Electronics: The lone bright spot
Smartphones accounted for 60% of electronics exports in October, with Apple alone shipping $1.6 billion worth of iPhones. For April–October 2025, electronics grew nearly 38% to $26.28 billion, narrowing the gap with petroleum exports. If momentum holds, electronics could soon become India’s second-largest export category.
Sharp declines across top sectors
For the first time in years, all top ten export categories shrank collectively:
- Engineering goods: down 16.7%
- Petroleum products: down 10.5%
- Pharmaceuticals: down 5.2%
- Gems & jewellery: down 29.5%
- Chemicals: down 21%
- Textiles & garments: down 13%
- Plastics & linoleum: down 21.6%
- Rice: down 16.5%
Merchandise exports fell from $38.98B to $34.38B—a 12.6% YoY contraction.

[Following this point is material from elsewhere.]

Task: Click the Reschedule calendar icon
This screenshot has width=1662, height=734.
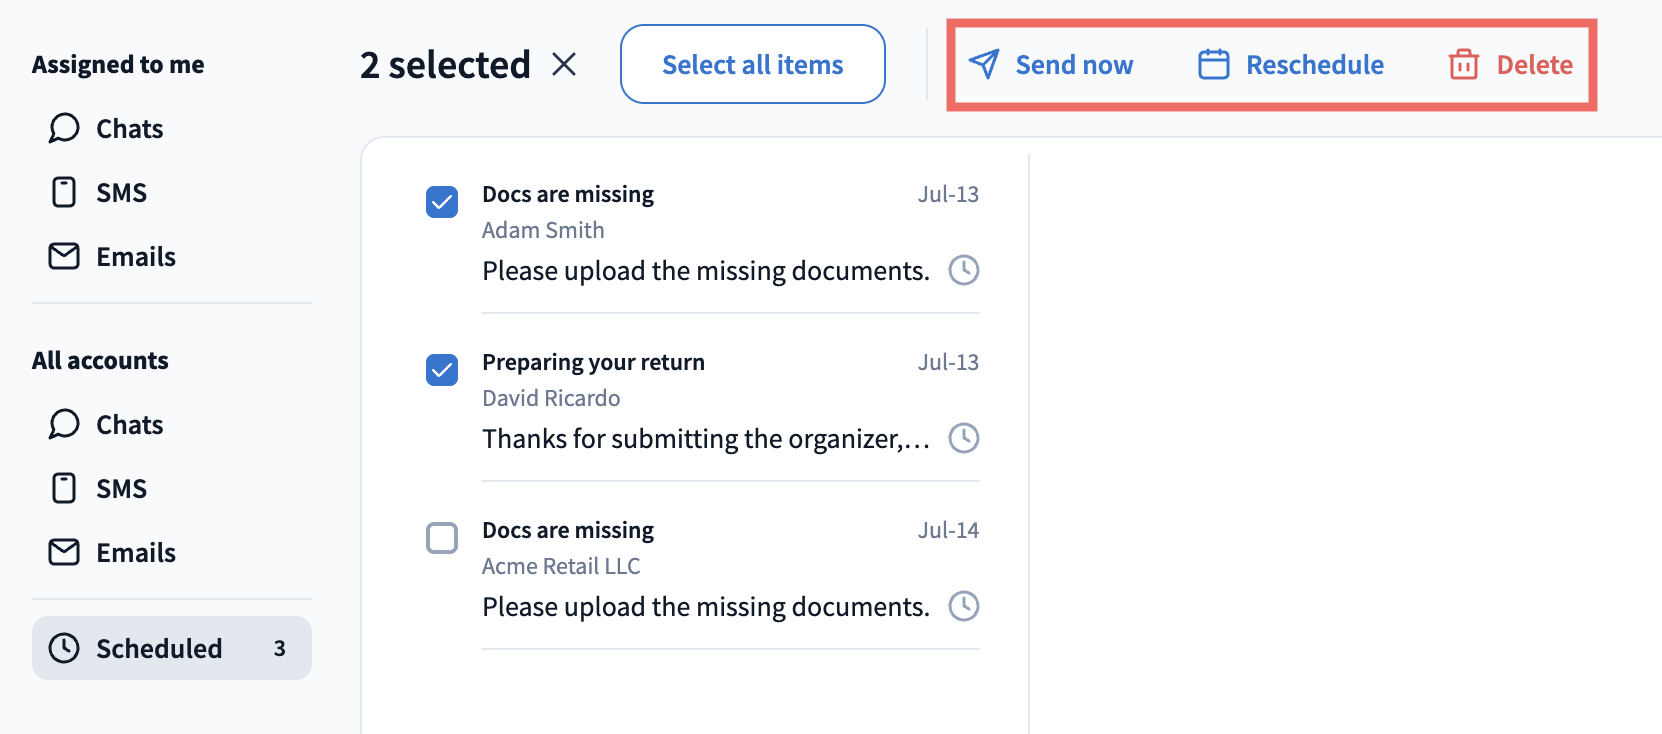Action: point(1214,64)
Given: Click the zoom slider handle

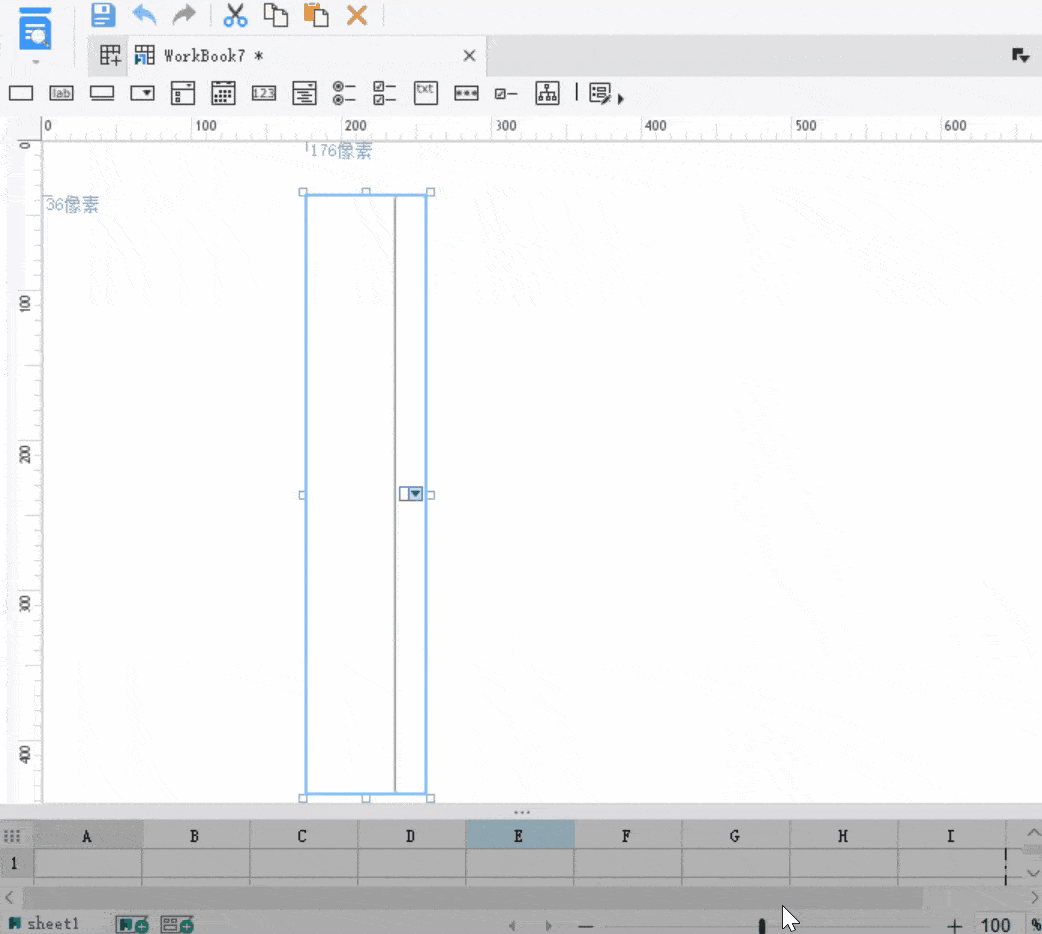Looking at the screenshot, I should (x=762, y=926).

China tightens its grip on global markets
Analysts attribute much of the decline to China’s strategic export push—flooding markets with low-cost goods, diversifying away from the U.S., and aggressively expanding into Europe, Africa, Southeast Asia and Latin America.
India’s exports to key destinations—UAE, UK, Germany, Australia, South Korea, Brazil—fell sharply, while China gained ground in each.
The U.S.’s tariff revisions have also shifted competitiveness. While electronics remain exempt, lower tariffs on Chinese fentanyl-linked categories indirectly strengthen China’s electronics supply chain advantage.
Global backlash, but limited relief
India, the U.S., Mexico and Brazil launched 79 anti-dumping and countervailing cases against China in the first half of 2025. Yet without domestic capacity building or technology transfer, experts warn many developing economies risk deindustrialisation as Chinese firms dominate assembly without sharing know-how.
Germany’s projected €87B trade deficit with China underscores how even advanced economies are recalibrating supply chains to reduce dependence.
Electronics can’t offset structural declines
India’s strength in electronics—particularly smartphones—offers temporary cushioning. But policymakers warn that:
- Demand-driven growth in one sector cannot compensate for multi-sector contraction
- U.S. tariff pressure will intensify
- Chinese competition is eroding India’s share in traditional markets
- High domestic costs and limited incentives weaken competitiveness
If current trends persist, India may see a widening trade gap and weakened export resilience.
What India needs next
Experts suggest a three-pronged plan:
- Sector-specific relief for engineering, textiles, chemicals and gems to revive competitiveness.
- Tariff and logistics reforms to offset cost disadvantages vs. China and ASEAN.
- Market diversification with deeper engagement in Africa, Latin America and Europe.
Electronics may be booming—but October’s data shows India’s broader export engine is slowing sharply, with China fast reshaping the competitive landscape.